Prompt:
Starting at the line with "Given: Click the green", retype each line exactly up to and including the final line of the records below.

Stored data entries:
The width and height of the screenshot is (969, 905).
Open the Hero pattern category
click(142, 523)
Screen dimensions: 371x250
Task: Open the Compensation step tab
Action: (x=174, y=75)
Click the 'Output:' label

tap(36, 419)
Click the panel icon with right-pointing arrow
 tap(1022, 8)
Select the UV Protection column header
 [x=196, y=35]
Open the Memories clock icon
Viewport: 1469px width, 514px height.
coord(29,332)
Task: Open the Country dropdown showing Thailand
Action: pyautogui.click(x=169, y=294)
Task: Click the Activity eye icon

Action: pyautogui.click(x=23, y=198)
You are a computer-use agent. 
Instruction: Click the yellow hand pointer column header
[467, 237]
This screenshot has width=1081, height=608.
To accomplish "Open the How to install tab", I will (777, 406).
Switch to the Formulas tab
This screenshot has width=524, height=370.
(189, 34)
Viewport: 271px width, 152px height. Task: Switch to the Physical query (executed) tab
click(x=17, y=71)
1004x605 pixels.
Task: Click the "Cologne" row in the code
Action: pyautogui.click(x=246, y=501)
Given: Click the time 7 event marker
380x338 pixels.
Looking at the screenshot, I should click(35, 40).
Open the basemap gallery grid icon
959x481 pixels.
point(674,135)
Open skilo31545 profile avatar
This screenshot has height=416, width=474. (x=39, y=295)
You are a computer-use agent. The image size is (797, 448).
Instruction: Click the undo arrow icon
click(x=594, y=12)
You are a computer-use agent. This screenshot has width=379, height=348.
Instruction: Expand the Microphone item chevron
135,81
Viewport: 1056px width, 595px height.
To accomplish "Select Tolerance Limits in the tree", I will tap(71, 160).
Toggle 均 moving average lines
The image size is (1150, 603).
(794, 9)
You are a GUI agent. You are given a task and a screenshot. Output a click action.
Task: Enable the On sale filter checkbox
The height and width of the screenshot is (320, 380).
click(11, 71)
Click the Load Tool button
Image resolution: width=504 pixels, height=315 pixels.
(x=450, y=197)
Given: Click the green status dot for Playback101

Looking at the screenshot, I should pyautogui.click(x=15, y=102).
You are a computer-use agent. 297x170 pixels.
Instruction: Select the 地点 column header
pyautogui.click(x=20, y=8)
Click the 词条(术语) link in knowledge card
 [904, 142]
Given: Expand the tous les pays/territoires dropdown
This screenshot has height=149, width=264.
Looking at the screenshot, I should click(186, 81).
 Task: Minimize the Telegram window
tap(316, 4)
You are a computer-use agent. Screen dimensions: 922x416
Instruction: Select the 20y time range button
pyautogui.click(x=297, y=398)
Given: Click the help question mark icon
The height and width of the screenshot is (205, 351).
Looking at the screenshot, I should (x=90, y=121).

Problem solution:
Given: Click the green status dot for Playback101

Looking at the screenshot, I should pyautogui.click(x=15, y=102).
You are a computer-use agent. 297x170 pixels.
Instruction: Select the 地点 column header
pyautogui.click(x=20, y=8)
Click the 词条(术语) link in knowledge card
 [904, 142]
Given: Expand the tous les pays/territoires dropdown
This screenshot has height=149, width=264.
Looking at the screenshot, I should click(186, 81).
 Task: Minimize the Telegram window
tap(316, 4)
You are a computer-use agent. Screen dimensions: 922x416
Instruction: Select the 20y time range button
pyautogui.click(x=297, y=398)
Given: Click the help question mark icon
The height and width of the screenshot is (205, 351).
Looking at the screenshot, I should (x=90, y=121).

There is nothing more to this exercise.